### Information shown
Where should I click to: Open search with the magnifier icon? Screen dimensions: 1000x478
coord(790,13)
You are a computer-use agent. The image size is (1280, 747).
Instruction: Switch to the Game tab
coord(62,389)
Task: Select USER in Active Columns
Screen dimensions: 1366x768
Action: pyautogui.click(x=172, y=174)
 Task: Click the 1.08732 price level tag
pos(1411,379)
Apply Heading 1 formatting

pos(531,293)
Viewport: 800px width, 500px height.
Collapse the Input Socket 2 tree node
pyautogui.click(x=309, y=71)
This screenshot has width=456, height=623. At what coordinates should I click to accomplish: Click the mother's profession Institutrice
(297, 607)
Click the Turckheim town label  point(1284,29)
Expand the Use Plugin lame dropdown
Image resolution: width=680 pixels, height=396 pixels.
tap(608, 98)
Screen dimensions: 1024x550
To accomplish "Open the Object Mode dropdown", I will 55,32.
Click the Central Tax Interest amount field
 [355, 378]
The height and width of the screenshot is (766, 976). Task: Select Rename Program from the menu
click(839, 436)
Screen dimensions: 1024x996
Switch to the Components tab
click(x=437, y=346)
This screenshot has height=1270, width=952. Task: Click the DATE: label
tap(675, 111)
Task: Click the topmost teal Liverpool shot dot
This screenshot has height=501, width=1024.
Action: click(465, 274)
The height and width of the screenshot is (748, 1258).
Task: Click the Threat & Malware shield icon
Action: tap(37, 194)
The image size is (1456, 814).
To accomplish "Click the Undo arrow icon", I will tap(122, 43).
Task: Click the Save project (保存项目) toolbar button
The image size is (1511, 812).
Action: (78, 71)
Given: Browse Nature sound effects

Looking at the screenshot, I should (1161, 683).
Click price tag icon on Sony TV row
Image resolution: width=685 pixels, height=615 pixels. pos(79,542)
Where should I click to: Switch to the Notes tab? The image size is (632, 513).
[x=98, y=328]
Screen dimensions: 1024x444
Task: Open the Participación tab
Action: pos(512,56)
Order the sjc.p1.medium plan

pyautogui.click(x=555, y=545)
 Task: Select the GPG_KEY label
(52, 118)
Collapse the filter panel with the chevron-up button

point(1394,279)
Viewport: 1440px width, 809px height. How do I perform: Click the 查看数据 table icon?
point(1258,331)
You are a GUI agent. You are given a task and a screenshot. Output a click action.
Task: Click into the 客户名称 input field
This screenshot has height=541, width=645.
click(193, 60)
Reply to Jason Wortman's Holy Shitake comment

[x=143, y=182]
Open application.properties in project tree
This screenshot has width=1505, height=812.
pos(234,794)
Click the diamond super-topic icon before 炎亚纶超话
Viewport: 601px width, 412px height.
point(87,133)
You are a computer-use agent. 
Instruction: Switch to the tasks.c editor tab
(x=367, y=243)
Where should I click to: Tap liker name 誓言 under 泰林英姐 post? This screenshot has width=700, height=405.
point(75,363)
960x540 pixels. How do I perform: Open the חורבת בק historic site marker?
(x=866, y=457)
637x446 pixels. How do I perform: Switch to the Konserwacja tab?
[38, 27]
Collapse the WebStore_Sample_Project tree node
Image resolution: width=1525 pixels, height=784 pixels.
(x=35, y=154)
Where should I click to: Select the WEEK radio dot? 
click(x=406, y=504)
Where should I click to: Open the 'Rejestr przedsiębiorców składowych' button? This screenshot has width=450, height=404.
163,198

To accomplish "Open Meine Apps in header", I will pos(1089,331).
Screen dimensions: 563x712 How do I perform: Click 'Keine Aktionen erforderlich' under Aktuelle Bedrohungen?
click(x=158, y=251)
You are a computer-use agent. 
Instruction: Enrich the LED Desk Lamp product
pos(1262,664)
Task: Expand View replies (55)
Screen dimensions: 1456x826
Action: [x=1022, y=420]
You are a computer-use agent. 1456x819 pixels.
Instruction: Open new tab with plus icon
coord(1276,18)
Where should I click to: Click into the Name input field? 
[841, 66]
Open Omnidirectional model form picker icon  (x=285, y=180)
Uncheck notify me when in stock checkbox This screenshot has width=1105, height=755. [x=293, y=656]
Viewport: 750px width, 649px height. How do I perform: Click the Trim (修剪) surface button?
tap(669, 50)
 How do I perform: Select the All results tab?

### Task statement
Set down the entries above unchanged, from the line containing "Collapse the WebStore_Sample_Project" through the end of the entries.

### Exercise response
Collapse the WebStore_Sample_Project tree node
Image resolution: width=1525 pixels, height=784 pixels.
(x=35, y=154)
Where should I click to: Select the WEEK radio dot? 
click(x=406, y=504)
Where should I click to: Open the 'Rejestr przedsiębiorców składowych' button? This screenshot has width=450, height=404.
163,198

To accomplish "Open Meine Apps in header", I will pos(1089,331).
Screen dimensions: 563x712 How do I perform: Click 'Keine Aktionen erforderlich' under Aktuelle Bedrohungen?
click(x=158, y=251)
You are a computer-use agent. 
Instruction: Enrich the LED Desk Lamp product
pos(1262,664)
Task: Expand View replies (55)
Screen dimensions: 1456x826
Action: [x=1022, y=420]
You are a computer-use agent. 1456x819 pixels.
Instruction: Open new tab with plus icon
coord(1276,18)
Where should I click to: Click into the Name input field? 
[841, 66]
Open Omnidirectional model form picker icon  (x=285, y=180)
Uncheck notify me when in stock checkbox This screenshot has width=1105, height=755. [x=293, y=656]
Viewport: 750px width, 649px height. How do I perform: Click the Trim (修剪) surface button?
tap(669, 50)
 How do I perform: Select the All results tab?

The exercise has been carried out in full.